-------- TEXT SEGMENT
As we climbed to the second floor office of the hypnotherapist in north Bogota, I recounted the number of movies I had seen claiming to control the human mind through hypnosis. It was a frightening list, and conjured images a dimly-lit overbearing office and a sinister magician with a pocket watch. To the relief of my hyper-active imagination, we were greeted by a cheerful Sarah Wall as we entered her sunny office with large windows and a glass roof.

“Everybody has a vague idea about hypnosis,” says Wall, a 33-year-old, legal practitioner of hypnotherapy from Brighton, UK, “but usually they’re thinking along the lines of stage show hypnosis of the 90’s where people were made to do silly things.” Accustomed to some initial skepticism, Wall explains the medical relevance of the practice and its increasing global acceptance.

Hypnotherapy is a form of therapy that uses hypnosis as a tool to achieve a self-established and clearly defined goal. It is the amalgamation of the mind and introspection as a means to modify the messages the body sends to the subconscious. It is most popularly used as a means to modify lifestyles, like quitting alcohol or cigarettes; reducing stress associated with the pain of surgery, giving birth, chemotherapy; and resolving issues related to confidence and self-esteem like fear of public speaking or anxiety before attending big events.

But the foundation of the therapy lies primarily with the willingness of the patient to seek a significant change in their current situation. “By the time you come to me,” says Wall, “you should be willing to find a solution, and be clear of what your life will look like after.”

Wall’s interest in the field arose from a personal crisis, as her life changed drastically in a very short period of time in her twenties. Born and brought up in London in the 80’s, Wall graduated in Marketing from the University of Manchester. She pursued a fashionably glamorous, yet stressful, corporate lifestyle for seven years, before her company in Brighton asked her to stay at home when she got pregnant with her daughter in 2004.
----------------
EXERCISE DIRECTIONS =
Can you reproduce the piece on hypnotherapy word for word, starting at "But the foundation" and ending at "daughter in 2004."? The data that come next have nothing to do with the piece on hypnotherapy.
-------- RECORDED DATA
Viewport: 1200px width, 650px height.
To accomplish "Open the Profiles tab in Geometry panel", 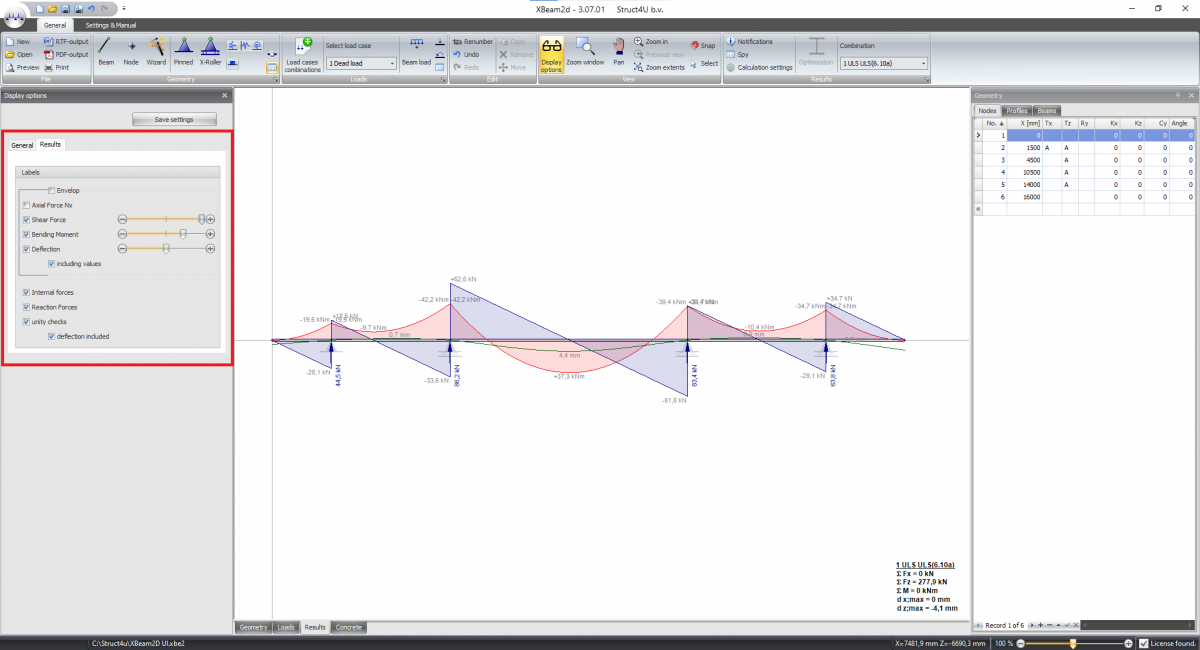I will coord(1018,110).
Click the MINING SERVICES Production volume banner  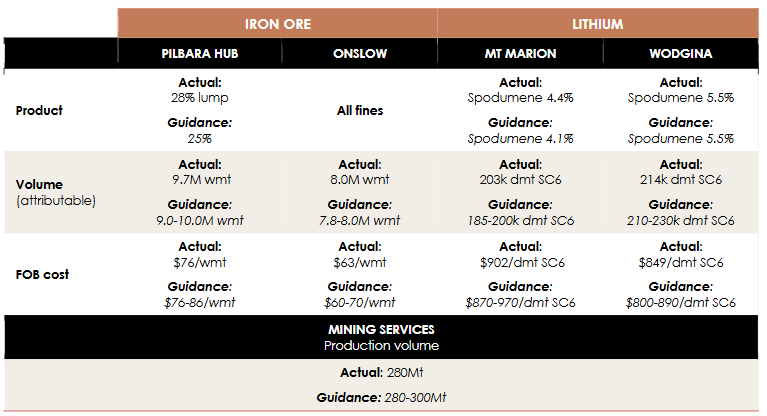click(x=381, y=337)
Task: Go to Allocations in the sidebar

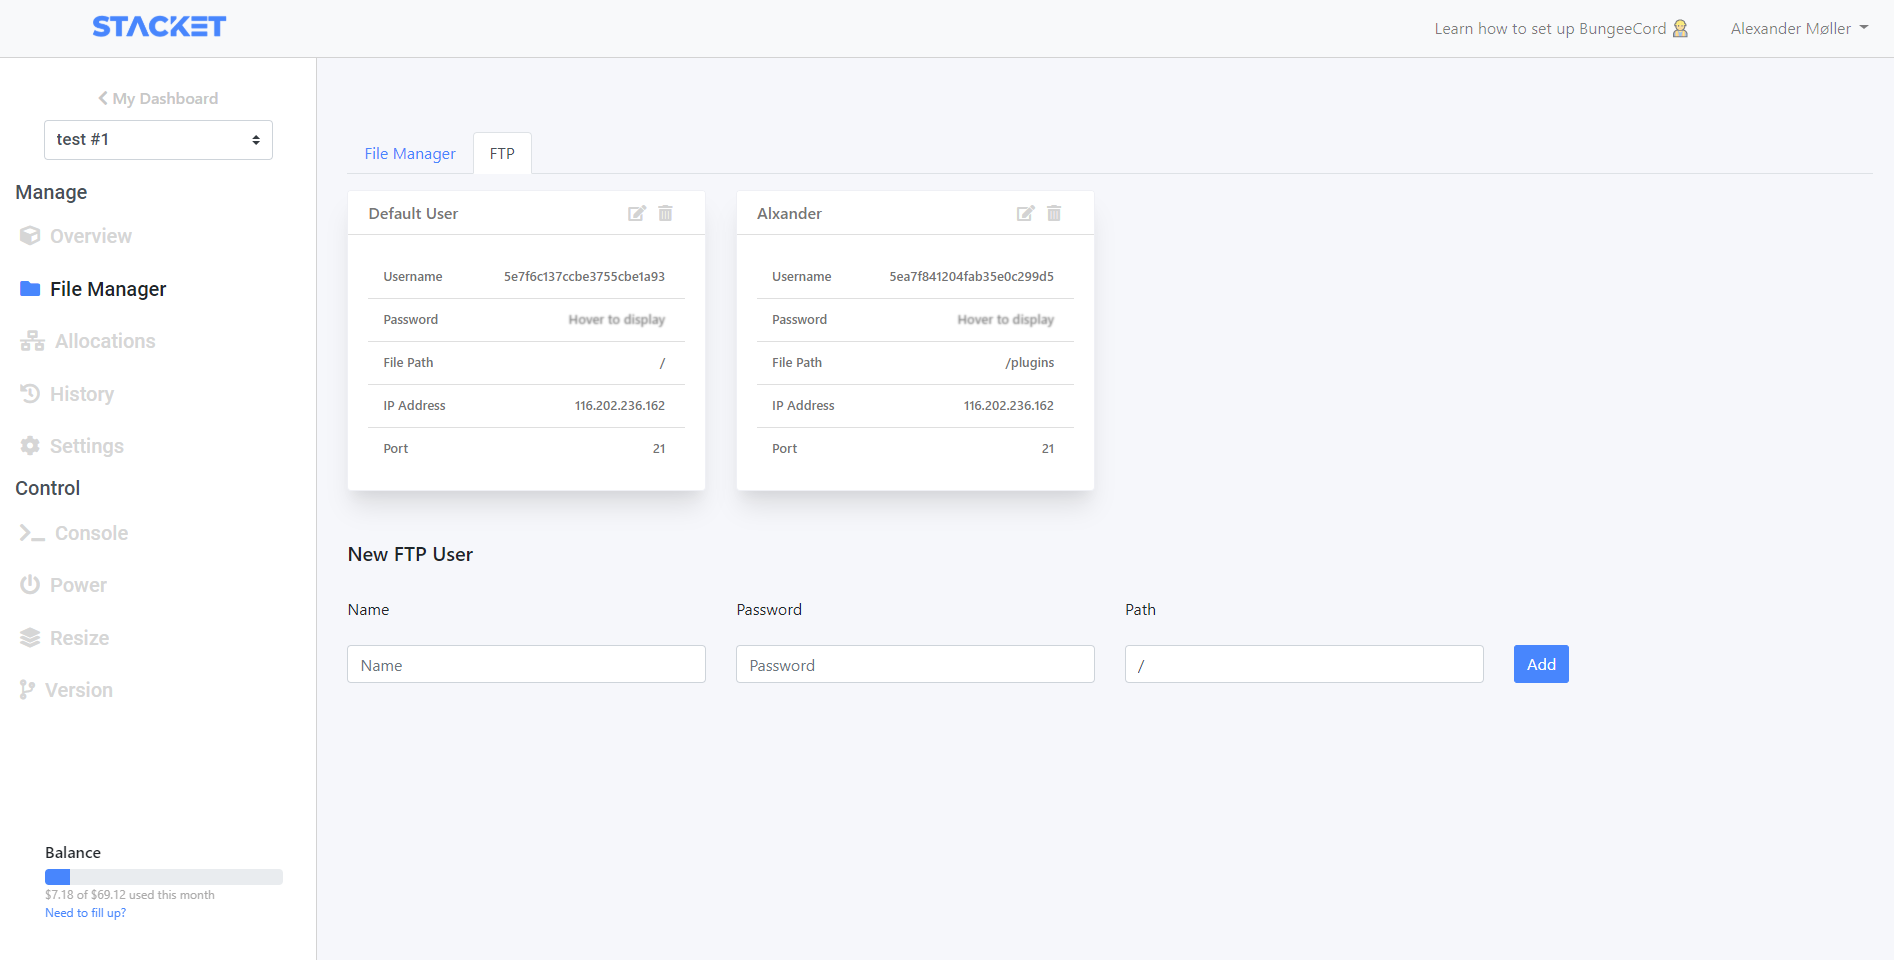Action: [104, 341]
----------------
SOLUTION TO THIS EXERCISE =
But the foundation of the therapy lies primarily with the willingness of the patient to seek a significant change in their current situation. “By the time you come to me,” says Wall, “you should be willing to find a solution, and be clear of what your life will look like after.”

Wall’s interest in the field arose from a personal crisis, as her life changed drastically in a very short period of time in her twenties. Born and brought up in London in the 80’s, Wall graduated in Marketing from the University of Manchester. She pursued a fashionably glamorous, yet stressful, corporate lifestyle for seven years, before her company in Brighton asked her to stay at home when she got pregnant with her daughter in 2004.